During those years at KDNK-FM, Missy wore all the hats: DJ, program manager, music director, even station manager. While attending national conferences and working with federal government-sponsored initiatives in support of community radio, Missy met some of WWOZ's earliest leaders, including David Freedman, Michael Klein and John Sinclair. She also struck up a friendship with New Orleans musician Reggie Scanlan, the bass player who worked with James Booker and Professor Longhair before helping launch the much-loved band, The Radiators. Missy credits Scanlan with first schooling her about New Orleans music.
That friendship and exchange of mixtapes snowballed into, well, an avalanche, and by August 1995 Missy left the mountains for the bayou. Within months she began subbing at OZ before eventually anchoring the Friday night Kitchen Sink show and, ultimately, her current Wednesday gig. She also continued her career working with arts organizations and musicians.
"The other big thing about my life in New Orleans was spending thirteen years as the operations manager at the University of New Orleans department of music. I met so many people that I know through there, and I was able to have music as my professional life and music in my radio life. It was wonderful."
After so many years spinning music and connecting people, Missy's passion for community radio and its possibilities burns ever bright.

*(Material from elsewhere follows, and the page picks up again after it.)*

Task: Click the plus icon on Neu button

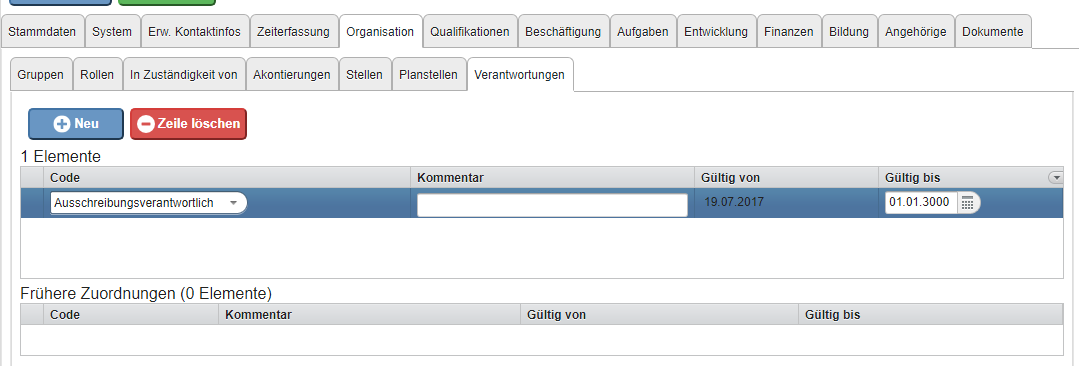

"One of the funnest recent developments in Missyland is being an interviewer at the Allison Minor stage at Jazzfest. It is an honor to be there, especially this last year with Carolyn Wonderland, Shelley King and Marcia Ball. That was an epic event. I've always loved talking with people who are doing interesting things and finding out what they're doing and what their motivations are. I'm fascinated by the creative process, and how music happens."

Missy on the Allison Miner Stage with New Orleans Guitar Masters John Rankin , Jimmy Robinson , Cranston Clements. Photo by Michele Goldfarb.
She continues: "And one of the things I'm most proud of, maybe even in my whole life, is being part of the Festing in Place, the first time we did it during the pandemic. That was spectacular. On a personal level it gave us something to do, on a global level it gave everybody a thing to do that was positive and that connected us. We connected people around the planet with music, at a horrible time. How cool is that?"
Super cool, indeed. How fitting that Missy, one of WWOZ's most enduring voices, shares a birthday with the station. Happy birthday, WWOZ and Missy!